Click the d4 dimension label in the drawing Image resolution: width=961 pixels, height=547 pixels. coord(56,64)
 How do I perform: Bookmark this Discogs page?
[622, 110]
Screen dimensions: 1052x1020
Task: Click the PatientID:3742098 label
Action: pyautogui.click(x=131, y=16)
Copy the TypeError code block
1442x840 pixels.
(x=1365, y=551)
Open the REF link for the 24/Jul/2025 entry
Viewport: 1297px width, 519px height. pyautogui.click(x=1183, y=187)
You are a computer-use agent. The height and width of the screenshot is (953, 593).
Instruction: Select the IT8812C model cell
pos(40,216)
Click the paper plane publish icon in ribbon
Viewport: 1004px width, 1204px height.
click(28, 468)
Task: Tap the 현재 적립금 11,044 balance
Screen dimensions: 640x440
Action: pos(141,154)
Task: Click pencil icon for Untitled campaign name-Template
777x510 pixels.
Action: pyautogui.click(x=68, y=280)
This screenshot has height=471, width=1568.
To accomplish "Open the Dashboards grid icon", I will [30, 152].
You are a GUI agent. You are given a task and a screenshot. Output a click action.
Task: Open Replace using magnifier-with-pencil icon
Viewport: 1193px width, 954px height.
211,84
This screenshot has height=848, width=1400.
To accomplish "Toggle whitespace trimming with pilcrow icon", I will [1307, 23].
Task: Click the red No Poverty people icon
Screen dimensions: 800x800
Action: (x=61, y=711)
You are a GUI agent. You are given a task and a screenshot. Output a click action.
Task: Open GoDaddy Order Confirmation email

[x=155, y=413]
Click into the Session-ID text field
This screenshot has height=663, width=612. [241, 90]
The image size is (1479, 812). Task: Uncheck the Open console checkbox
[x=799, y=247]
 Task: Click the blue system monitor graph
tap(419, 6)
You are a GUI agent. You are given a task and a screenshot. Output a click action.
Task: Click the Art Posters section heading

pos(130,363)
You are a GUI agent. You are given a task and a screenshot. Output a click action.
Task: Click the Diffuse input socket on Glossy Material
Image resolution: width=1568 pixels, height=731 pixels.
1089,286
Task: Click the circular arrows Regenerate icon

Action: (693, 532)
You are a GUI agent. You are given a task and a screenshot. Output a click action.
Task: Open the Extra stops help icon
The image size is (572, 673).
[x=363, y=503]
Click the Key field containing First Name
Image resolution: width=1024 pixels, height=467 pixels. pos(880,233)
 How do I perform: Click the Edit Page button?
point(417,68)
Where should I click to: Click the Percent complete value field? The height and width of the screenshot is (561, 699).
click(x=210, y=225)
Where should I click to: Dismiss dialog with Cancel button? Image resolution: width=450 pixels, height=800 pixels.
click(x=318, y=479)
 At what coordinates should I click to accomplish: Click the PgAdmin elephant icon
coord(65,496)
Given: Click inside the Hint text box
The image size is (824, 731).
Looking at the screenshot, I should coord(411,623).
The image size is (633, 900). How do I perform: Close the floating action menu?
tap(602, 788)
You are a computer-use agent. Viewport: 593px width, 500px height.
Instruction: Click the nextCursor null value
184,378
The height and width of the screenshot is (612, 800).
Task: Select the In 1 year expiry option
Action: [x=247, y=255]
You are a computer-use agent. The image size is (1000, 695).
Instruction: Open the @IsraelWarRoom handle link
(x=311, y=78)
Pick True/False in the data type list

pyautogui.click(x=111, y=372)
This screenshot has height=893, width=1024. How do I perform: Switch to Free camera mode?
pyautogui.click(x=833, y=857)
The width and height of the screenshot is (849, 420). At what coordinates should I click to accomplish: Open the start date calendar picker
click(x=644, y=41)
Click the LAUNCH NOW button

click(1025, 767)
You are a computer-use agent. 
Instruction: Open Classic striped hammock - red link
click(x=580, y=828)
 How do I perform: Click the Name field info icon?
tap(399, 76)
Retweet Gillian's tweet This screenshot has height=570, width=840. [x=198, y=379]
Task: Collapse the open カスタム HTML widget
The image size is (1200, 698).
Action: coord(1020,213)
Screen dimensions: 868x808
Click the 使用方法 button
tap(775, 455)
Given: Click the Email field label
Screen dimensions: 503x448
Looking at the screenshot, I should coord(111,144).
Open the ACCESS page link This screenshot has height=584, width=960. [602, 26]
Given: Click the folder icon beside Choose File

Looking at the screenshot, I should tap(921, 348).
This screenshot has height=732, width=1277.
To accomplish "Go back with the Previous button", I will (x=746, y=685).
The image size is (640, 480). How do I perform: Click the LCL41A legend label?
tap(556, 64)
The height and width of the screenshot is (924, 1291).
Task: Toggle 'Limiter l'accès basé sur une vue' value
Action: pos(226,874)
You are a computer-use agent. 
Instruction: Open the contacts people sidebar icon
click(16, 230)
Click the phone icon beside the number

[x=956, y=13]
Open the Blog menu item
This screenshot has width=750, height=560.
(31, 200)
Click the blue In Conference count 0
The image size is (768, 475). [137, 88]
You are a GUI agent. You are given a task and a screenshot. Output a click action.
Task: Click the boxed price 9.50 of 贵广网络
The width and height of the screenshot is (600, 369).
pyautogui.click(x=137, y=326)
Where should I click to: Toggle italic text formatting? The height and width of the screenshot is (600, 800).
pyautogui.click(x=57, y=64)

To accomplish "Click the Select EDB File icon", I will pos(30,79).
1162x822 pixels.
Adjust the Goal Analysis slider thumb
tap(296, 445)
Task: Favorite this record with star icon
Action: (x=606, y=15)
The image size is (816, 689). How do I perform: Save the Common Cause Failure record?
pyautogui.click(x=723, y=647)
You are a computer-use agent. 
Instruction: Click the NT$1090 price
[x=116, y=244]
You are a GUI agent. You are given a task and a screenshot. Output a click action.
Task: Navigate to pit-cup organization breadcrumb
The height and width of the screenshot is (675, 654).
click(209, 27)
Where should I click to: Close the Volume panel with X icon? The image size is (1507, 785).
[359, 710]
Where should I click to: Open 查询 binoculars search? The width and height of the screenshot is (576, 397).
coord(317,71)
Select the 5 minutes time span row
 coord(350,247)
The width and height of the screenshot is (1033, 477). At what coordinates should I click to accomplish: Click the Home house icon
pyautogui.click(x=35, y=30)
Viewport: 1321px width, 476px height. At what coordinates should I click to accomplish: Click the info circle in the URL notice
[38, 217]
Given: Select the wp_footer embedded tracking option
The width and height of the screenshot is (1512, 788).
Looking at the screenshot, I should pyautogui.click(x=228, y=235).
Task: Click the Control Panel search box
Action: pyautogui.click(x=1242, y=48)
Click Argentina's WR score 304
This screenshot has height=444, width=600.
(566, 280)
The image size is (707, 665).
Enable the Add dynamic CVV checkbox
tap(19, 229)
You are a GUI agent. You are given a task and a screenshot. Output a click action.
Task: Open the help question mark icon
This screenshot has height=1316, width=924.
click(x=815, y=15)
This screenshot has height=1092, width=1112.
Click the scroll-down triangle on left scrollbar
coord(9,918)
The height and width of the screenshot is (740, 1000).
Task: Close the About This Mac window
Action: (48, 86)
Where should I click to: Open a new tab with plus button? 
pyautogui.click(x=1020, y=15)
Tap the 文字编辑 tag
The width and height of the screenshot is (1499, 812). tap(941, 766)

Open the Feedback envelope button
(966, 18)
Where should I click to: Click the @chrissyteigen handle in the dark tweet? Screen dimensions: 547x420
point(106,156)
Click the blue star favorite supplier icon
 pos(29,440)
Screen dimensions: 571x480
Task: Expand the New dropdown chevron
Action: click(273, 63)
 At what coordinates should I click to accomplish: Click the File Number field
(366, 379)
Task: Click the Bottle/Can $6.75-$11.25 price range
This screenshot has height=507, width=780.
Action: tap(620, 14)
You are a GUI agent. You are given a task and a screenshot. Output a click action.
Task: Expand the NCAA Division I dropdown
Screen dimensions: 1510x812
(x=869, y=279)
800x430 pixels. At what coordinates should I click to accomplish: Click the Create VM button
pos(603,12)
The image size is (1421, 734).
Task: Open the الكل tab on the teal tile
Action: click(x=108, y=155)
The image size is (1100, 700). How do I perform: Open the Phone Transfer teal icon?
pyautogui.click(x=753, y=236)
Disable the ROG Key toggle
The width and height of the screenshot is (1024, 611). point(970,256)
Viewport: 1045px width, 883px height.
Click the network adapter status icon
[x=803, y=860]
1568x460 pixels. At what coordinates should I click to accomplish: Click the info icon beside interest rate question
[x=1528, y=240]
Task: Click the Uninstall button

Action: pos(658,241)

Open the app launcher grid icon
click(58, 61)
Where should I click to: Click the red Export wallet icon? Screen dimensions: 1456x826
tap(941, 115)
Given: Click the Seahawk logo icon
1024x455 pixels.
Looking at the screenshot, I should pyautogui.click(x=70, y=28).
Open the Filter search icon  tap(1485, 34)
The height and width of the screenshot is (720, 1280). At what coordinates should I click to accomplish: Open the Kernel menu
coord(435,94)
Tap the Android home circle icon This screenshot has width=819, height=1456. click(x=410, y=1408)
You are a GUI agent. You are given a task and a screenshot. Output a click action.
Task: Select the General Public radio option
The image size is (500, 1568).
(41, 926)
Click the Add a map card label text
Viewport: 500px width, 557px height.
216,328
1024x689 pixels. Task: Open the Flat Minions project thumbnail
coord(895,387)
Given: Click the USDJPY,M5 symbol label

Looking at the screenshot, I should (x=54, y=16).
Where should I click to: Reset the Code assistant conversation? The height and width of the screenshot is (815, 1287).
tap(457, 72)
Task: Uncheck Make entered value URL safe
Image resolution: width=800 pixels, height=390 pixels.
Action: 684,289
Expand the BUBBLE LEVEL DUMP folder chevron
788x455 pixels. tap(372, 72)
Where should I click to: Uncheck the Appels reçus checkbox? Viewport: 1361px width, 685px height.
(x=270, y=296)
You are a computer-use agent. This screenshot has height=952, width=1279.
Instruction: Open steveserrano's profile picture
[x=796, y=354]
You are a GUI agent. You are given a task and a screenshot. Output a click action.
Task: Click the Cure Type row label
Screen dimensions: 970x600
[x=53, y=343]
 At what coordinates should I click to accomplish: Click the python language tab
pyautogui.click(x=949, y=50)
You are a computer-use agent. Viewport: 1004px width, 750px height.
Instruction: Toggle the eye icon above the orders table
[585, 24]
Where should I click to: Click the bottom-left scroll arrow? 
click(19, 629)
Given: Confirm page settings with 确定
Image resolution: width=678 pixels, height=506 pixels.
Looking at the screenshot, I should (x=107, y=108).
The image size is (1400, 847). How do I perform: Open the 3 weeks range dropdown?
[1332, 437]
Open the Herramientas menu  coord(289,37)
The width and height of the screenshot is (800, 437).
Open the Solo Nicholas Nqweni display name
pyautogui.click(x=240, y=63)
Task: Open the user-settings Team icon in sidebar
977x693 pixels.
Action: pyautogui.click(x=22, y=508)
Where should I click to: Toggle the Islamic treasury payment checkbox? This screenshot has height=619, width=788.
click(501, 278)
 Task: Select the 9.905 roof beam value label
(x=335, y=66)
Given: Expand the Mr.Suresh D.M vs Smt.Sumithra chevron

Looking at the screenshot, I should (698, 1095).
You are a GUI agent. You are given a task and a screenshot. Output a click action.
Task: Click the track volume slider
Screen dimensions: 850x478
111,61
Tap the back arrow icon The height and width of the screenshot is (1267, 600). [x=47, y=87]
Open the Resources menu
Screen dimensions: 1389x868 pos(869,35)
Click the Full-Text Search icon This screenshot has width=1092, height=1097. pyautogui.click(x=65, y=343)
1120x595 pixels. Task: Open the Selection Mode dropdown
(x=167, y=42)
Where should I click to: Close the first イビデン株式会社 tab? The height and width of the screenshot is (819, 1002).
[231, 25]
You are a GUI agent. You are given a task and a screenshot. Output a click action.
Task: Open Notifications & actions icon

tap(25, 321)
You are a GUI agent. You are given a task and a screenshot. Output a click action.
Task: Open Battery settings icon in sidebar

**********

Copy out, word for word, the part of the entries above that begins at the line with "The image size is (1479, 812)." and ends at the line with "You are a computer-use agent. Viewport: 593px", including both.

The image size is (1479, 812). Task: Uncheck the Open console checkbox
[x=799, y=247]
 Task: Click the blue system monitor graph
tap(419, 6)
You are a GUI agent. You are given a task and a screenshot. Output a click action.
Task: Click the Art Posters section heading

pos(130,363)
You are a GUI agent. You are given a task and a screenshot. Output a click action.
Task: Click the Diffuse input socket on Glossy Material
Image resolution: width=1568 pixels, height=731 pixels.
1089,286
Task: Click the circular arrows Regenerate icon

Action: (693, 532)
You are a GUI agent. You are given a task and a screenshot. Output a click action.
Task: Open the Extra stops help icon
The image size is (572, 673).
[x=363, y=503]
Click the Key field containing First Name
Image resolution: width=1024 pixels, height=467 pixels. pos(880,233)
 How do I perform: Click the Edit Page button?
point(417,68)
Where should I click to: Click the Percent complete value field? The height and width of the screenshot is (561, 699).
click(x=210, y=225)
Where should I click to: Dismiss dialog with Cancel button? Image resolution: width=450 pixels, height=800 pixels.
click(x=318, y=479)
 At what coordinates should I click to accomplish: Click the PgAdmin elephant icon
coord(65,496)
Given: Click inside the Hint text box
The image size is (824, 731).
Looking at the screenshot, I should coord(411,623).
The image size is (633, 900). How do I perform: Close the floating action menu?
tap(602, 788)
You are a computer-use agent. Viewport: 593px width, 500px height.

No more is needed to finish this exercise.